## Problem description
Print the entire listing. Each line must match the original exactly.

## Dataset extract
((

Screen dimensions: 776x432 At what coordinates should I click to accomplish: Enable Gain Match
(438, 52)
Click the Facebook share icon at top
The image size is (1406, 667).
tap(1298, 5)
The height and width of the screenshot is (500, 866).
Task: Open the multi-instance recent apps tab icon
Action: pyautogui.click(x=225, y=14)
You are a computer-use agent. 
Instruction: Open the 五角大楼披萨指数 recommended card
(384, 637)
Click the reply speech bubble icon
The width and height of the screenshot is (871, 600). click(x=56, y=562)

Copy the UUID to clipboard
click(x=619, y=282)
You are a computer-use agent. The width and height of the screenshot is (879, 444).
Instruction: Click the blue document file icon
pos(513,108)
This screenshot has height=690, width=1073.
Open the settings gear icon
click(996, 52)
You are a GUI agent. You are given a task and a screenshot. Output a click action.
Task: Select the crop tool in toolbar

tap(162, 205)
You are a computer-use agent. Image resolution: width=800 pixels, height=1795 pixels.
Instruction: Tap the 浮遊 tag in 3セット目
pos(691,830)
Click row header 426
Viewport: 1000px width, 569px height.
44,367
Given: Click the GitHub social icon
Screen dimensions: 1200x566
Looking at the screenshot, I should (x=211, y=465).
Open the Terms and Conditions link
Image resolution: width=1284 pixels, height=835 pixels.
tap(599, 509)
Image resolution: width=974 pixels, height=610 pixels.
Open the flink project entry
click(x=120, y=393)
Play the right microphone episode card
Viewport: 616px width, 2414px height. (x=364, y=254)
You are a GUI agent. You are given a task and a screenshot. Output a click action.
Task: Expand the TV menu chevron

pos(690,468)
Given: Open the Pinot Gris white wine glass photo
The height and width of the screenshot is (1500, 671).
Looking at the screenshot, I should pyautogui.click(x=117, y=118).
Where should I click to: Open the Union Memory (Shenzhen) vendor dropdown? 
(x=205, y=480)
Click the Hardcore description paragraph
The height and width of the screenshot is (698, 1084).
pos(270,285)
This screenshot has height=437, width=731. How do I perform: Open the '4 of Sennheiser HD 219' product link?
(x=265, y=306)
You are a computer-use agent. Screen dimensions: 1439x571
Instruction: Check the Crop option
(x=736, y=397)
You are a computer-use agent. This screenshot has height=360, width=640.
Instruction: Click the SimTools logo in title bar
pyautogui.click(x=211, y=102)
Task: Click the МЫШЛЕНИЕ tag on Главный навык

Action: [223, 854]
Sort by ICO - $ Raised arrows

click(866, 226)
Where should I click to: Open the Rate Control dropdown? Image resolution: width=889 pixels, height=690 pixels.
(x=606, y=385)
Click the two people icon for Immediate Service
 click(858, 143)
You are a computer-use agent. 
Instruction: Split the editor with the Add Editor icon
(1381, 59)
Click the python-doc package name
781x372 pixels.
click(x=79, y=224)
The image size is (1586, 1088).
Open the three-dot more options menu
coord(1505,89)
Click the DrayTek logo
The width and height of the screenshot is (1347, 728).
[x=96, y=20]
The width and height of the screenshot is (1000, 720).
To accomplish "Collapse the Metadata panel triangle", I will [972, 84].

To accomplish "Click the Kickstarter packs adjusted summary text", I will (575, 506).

))

## Written response
Screen dimensions: 776x432 At what coordinates should I click to accomplish: Enable Gain Match
(438, 52)
Click the Facebook share icon at top
The image size is (1406, 667).
tap(1298, 5)
The height and width of the screenshot is (500, 866).
Task: Open the multi-instance recent apps tab icon
Action: pyautogui.click(x=225, y=14)
You are a computer-use agent. 
Instruction: Open the 五角大楼披萨指数 recommended card
(384, 637)
Click the reply speech bubble icon
The width and height of the screenshot is (871, 600). click(x=56, y=562)

Copy the UUID to clipboard
click(x=619, y=282)
You are a computer-use agent. The width and height of the screenshot is (879, 444).
Instruction: Click the blue document file icon
pos(513,108)
This screenshot has height=690, width=1073.
Open the settings gear icon
click(996, 52)
You are a GUI agent. You are given a task and a screenshot. Output a click action.
Task: Select the crop tool in toolbar

tap(162, 205)
You are a computer-use agent. Image resolution: width=800 pixels, height=1795 pixels.
Instruction: Tap the 浮遊 tag in 3セット目
pos(691,830)
Click row header 426
Viewport: 1000px width, 569px height.
44,367
Given: Click the GitHub social icon
Screen dimensions: 1200x566
Looking at the screenshot, I should (x=211, y=465).
Open the Terms and Conditions link
Image resolution: width=1284 pixels, height=835 pixels.
tap(599, 509)
Image resolution: width=974 pixels, height=610 pixels.
Open the flink project entry
click(x=120, y=393)
Play the right microphone episode card
Viewport: 616px width, 2414px height. (x=364, y=254)
You are a GUI agent. You are given a task and a screenshot. Output a click action.
Task: Expand the TV menu chevron

pos(690,468)
Given: Open the Pinot Gris white wine glass photo
The height and width of the screenshot is (1500, 671).
Looking at the screenshot, I should pyautogui.click(x=117, y=118).
Where should I click to: Open the Union Memory (Shenzhen) vendor dropdown? 
(x=205, y=480)
Click the Hardcore description paragraph
The height and width of the screenshot is (698, 1084).
pos(270,285)
This screenshot has height=437, width=731. How do I perform: Open the '4 of Sennheiser HD 219' product link?
(x=265, y=306)
You are a computer-use agent. Screen dimensions: 1439x571
Instruction: Check the Crop option
(x=736, y=397)
You are a computer-use agent. This screenshot has height=360, width=640.
Instruction: Click the SimTools logo in title bar
pyautogui.click(x=211, y=102)
Task: Click the МЫШЛЕНИЕ tag on Главный навык

Action: [223, 854]
Sort by ICO - $ Raised arrows

click(866, 226)
Where should I click to: Open the Rate Control dropdown? Image resolution: width=889 pixels, height=690 pixels.
(x=606, y=385)
Click the two people icon for Immediate Service
 click(858, 143)
You are a computer-use agent. 
Instruction: Split the editor with the Add Editor icon
(1381, 59)
Click the python-doc package name
781x372 pixels.
click(x=79, y=224)
The image size is (1586, 1088).
Open the three-dot more options menu
coord(1505,89)
Click the DrayTek logo
The width and height of the screenshot is (1347, 728).
[x=96, y=20]
The width and height of the screenshot is (1000, 720).
To accomplish "Collapse the Metadata panel triangle", I will [972, 84].

To accomplish "Click the Kickstarter packs adjusted summary text", I will (575, 506).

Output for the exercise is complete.